▶ _YOUR OBJECTIVE_
Print every one of the records below, reproducing each line verbatim and without alteration.

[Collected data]
= = = =

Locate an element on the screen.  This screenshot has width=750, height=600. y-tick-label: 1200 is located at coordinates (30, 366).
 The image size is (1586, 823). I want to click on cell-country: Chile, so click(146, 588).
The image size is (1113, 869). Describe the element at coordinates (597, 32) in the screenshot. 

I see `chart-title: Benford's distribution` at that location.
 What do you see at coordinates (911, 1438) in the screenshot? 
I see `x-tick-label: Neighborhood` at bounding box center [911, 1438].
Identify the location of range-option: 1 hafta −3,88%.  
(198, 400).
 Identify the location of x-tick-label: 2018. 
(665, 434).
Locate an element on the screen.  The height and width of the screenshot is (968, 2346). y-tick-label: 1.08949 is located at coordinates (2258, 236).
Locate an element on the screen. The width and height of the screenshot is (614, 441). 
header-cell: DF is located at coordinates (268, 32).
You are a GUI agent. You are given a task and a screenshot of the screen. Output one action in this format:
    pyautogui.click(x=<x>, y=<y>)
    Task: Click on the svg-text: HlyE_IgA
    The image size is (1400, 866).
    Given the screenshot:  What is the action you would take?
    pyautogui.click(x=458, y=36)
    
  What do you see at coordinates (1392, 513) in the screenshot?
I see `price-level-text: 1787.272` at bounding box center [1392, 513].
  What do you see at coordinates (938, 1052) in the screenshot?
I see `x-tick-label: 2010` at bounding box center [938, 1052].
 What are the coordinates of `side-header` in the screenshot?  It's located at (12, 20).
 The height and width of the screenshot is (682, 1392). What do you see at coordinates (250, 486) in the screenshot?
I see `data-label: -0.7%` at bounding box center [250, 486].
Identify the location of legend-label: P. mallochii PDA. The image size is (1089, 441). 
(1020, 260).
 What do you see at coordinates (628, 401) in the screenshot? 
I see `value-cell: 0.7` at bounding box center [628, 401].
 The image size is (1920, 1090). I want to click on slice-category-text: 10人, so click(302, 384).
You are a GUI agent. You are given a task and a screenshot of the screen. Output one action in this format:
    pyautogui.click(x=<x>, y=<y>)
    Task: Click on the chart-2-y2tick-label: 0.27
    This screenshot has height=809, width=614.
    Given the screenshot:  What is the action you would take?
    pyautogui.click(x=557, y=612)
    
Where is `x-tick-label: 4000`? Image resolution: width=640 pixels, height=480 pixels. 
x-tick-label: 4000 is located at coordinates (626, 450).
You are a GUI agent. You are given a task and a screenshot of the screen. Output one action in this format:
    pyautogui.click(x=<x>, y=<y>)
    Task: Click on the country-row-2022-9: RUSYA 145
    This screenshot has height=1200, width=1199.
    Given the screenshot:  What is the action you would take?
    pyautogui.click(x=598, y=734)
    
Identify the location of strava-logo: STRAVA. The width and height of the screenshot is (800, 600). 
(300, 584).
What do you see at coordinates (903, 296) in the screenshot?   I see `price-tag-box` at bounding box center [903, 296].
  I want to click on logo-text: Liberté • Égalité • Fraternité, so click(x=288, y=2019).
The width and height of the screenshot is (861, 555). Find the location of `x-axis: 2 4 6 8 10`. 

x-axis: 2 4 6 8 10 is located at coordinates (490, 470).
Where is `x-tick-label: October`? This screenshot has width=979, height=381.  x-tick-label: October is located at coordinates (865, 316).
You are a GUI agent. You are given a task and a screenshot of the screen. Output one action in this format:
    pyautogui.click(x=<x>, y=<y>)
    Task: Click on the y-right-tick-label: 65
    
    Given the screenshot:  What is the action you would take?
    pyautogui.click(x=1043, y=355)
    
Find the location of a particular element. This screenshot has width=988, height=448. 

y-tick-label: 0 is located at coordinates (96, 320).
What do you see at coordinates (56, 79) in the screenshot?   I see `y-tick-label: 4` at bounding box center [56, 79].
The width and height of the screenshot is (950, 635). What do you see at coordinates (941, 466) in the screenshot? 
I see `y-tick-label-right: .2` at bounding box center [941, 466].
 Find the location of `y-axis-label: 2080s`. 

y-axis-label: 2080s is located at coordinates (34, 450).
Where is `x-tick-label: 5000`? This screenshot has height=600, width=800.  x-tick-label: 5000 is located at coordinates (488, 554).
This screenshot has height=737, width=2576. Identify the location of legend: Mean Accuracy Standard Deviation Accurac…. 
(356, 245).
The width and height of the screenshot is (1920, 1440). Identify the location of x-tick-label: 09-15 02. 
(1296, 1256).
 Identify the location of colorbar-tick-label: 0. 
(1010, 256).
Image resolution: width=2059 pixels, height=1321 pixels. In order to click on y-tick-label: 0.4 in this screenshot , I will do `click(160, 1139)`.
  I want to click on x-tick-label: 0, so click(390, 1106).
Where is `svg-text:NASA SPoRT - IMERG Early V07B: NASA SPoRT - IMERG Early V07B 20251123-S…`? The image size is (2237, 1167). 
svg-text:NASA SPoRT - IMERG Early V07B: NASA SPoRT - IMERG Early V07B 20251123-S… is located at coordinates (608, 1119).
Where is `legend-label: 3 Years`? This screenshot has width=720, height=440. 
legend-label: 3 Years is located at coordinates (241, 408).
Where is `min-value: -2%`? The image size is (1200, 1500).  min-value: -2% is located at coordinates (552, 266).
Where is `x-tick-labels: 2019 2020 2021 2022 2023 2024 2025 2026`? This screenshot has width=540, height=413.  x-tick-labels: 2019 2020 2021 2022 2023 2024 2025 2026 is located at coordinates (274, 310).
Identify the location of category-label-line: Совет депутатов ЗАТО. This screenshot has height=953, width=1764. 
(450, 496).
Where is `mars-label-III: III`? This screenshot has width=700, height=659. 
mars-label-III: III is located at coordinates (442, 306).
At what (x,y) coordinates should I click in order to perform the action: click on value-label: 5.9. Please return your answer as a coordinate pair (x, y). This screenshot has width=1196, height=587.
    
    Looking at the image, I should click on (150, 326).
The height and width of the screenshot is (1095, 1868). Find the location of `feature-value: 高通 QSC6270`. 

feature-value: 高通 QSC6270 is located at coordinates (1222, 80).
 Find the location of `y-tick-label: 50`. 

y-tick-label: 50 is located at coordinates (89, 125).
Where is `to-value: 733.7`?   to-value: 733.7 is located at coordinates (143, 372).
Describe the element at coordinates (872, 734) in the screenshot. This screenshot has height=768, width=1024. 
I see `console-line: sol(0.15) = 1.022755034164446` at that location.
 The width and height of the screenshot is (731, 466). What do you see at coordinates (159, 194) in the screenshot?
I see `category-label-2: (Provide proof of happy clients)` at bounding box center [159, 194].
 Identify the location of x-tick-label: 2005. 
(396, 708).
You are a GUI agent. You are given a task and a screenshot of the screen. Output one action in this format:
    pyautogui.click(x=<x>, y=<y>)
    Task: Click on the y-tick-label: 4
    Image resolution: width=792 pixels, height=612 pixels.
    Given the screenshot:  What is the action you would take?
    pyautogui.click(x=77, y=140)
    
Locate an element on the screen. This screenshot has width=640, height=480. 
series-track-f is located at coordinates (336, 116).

= = = =

▶ _RESULT_
Locate an element on the screen.  This screenshot has width=750, height=600. y-tick-label: 1200 is located at coordinates (30, 366).
 The image size is (1586, 823). I want to click on cell-country: Chile, so click(146, 588).
The image size is (1113, 869). Describe the element at coordinates (597, 32) in the screenshot. 

I see `chart-title: Benford's distribution` at that location.
 What do you see at coordinates (911, 1438) in the screenshot? 
I see `x-tick-label: Neighborhood` at bounding box center [911, 1438].
Identify the location of range-option: 1 hafta −3,88%.  
(198, 400).
 Identify the location of x-tick-label: 2018. 
(665, 434).
Locate an element on the screen.  The height and width of the screenshot is (968, 2346). y-tick-label: 1.08949 is located at coordinates (2258, 236).
Locate an element on the screen. The width and height of the screenshot is (614, 441). 
header-cell: DF is located at coordinates (268, 32).
You are a GUI agent. You are given a task and a screenshot of the screen. Output one action in this format:
    pyautogui.click(x=<x>, y=<y>)
    Task: Click on the svg-text: HlyE_IgA
    The image size is (1400, 866).
    Given the screenshot:  What is the action you would take?
    pyautogui.click(x=458, y=36)
    
  What do you see at coordinates (1392, 513) in the screenshot?
I see `price-level-text: 1787.272` at bounding box center [1392, 513].
  What do you see at coordinates (938, 1052) in the screenshot?
I see `x-tick-label: 2010` at bounding box center [938, 1052].
 What are the coordinates of `side-header` in the screenshot?  It's located at (12, 20).
 The height and width of the screenshot is (682, 1392). What do you see at coordinates (250, 486) in the screenshot?
I see `data-label: -0.7%` at bounding box center [250, 486].
Identify the location of legend-label: P. mallochii PDA. The image size is (1089, 441). 
(1020, 260).
 What do you see at coordinates (628, 401) in the screenshot? 
I see `value-cell: 0.7` at bounding box center [628, 401].
 The image size is (1920, 1090). I want to click on slice-category-text: 10人, so click(302, 384).
You are a GUI agent. You are given a task and a screenshot of the screen. Output one action in this format:
    pyautogui.click(x=<x>, y=<y>)
    Task: Click on the chart-2-y2tick-label: 0.27
    This screenshot has height=809, width=614.
    Given the screenshot:  What is the action you would take?
    pyautogui.click(x=557, y=612)
    
Where is `x-tick-label: 4000`? Image resolution: width=640 pixels, height=480 pixels. 
x-tick-label: 4000 is located at coordinates (626, 450).
You are a GUI agent. You are given a task and a screenshot of the screen. Output one action in this format:
    pyautogui.click(x=<x>, y=<y>)
    Task: Click on the country-row-2022-9: RUSYA 145
    This screenshot has height=1200, width=1199.
    Given the screenshot:  What is the action you would take?
    pyautogui.click(x=598, y=734)
    
Identify the location of strava-logo: STRAVA. The width and height of the screenshot is (800, 600). 
(300, 584).
What do you see at coordinates (903, 296) in the screenshot?   I see `price-tag-box` at bounding box center [903, 296].
  I want to click on logo-text: Liberté • Égalité • Fraternité, so click(x=288, y=2019).
The width and height of the screenshot is (861, 555). Find the location of `x-axis: 2 4 6 8 10`. 

x-axis: 2 4 6 8 10 is located at coordinates (490, 470).
Where is `x-tick-label: October`? This screenshot has width=979, height=381.  x-tick-label: October is located at coordinates (865, 316).
You are a GUI agent. You are given a task and a screenshot of the screen. Output one action in this format:
    pyautogui.click(x=<x>, y=<y>)
    Task: Click on the y-right-tick-label: 65
    
    Given the screenshot:  What is the action you would take?
    pyautogui.click(x=1043, y=355)
    
Find the location of a particular element. This screenshot has width=988, height=448. 

y-tick-label: 0 is located at coordinates (96, 320).
What do you see at coordinates (56, 79) in the screenshot?   I see `y-tick-label: 4` at bounding box center [56, 79].
The width and height of the screenshot is (950, 635). What do you see at coordinates (941, 466) in the screenshot? 
I see `y-tick-label-right: .2` at bounding box center [941, 466].
 Find the location of `y-axis-label: 2080s`. 

y-axis-label: 2080s is located at coordinates (34, 450).
Where is `x-tick-label: 5000`? This screenshot has height=600, width=800.  x-tick-label: 5000 is located at coordinates (488, 554).
This screenshot has height=737, width=2576. Identify the location of legend: Mean Accuracy Standard Deviation Accurac…. 
(356, 245).
The width and height of the screenshot is (1920, 1440). Identify the location of x-tick-label: 09-15 02. 
(1296, 1256).
 Identify the location of colorbar-tick-label: 0. 
(1010, 256).
Image resolution: width=2059 pixels, height=1321 pixels. In order to click on y-tick-label: 0.4 in this screenshot , I will do `click(160, 1139)`.
  I want to click on x-tick-label: 0, so click(390, 1106).
Where is `svg-text:NASA SPoRT - IMERG Early V07B: NASA SPoRT - IMERG Early V07B 20251123-S…`? The image size is (2237, 1167). 
svg-text:NASA SPoRT - IMERG Early V07B: NASA SPoRT - IMERG Early V07B 20251123-S… is located at coordinates (608, 1119).
Where is `legend-label: 3 Years`? This screenshot has width=720, height=440. 
legend-label: 3 Years is located at coordinates (241, 408).
Where is `min-value: -2%`? The image size is (1200, 1500).  min-value: -2% is located at coordinates (552, 266).
Where is `x-tick-labels: 2019 2020 2021 2022 2023 2024 2025 2026`? This screenshot has width=540, height=413.  x-tick-labels: 2019 2020 2021 2022 2023 2024 2025 2026 is located at coordinates (274, 310).
Identify the location of category-label-line: Совет депутатов ЗАТО. This screenshot has height=953, width=1764. 
(450, 496).
Where is `mars-label-III: III`? This screenshot has width=700, height=659. 
mars-label-III: III is located at coordinates (442, 306).
At what (x,y) coordinates should I click in order to perform the action: click on value-label: 5.9. Please return your answer as a coordinate pair (x, y). This screenshot has width=1196, height=587.
    
    Looking at the image, I should click on (150, 326).
The height and width of the screenshot is (1095, 1868). Find the location of `feature-value: 高通 QSC6270`. 

feature-value: 高通 QSC6270 is located at coordinates (1222, 80).
 Find the location of `y-tick-label: 50`. 

y-tick-label: 50 is located at coordinates (89, 125).
Where is `to-value: 733.7`?   to-value: 733.7 is located at coordinates (143, 372).
Describe the element at coordinates (872, 734) in the screenshot. This screenshot has height=768, width=1024. 
I see `console-line: sol(0.15) = 1.022755034164446` at that location.
 The width and height of the screenshot is (731, 466). What do you see at coordinates (159, 194) in the screenshot?
I see `category-label-2: (Provide proof of happy clients)` at bounding box center [159, 194].
 Identify the location of x-tick-label: 2005. 
(396, 708).
You are a GUI agent. You are given a task and a screenshot of the screen. Output one action in this format:
    pyautogui.click(x=<x>, y=<y>)
    Task: Click on the y-tick-label: 4
    Image resolution: width=792 pixels, height=612 pixels.
    Given the screenshot:  What is the action you would take?
    pyautogui.click(x=77, y=140)
    
Locate an element on the screen. This screenshot has width=640, height=480. 
series-track-f is located at coordinates (336, 116).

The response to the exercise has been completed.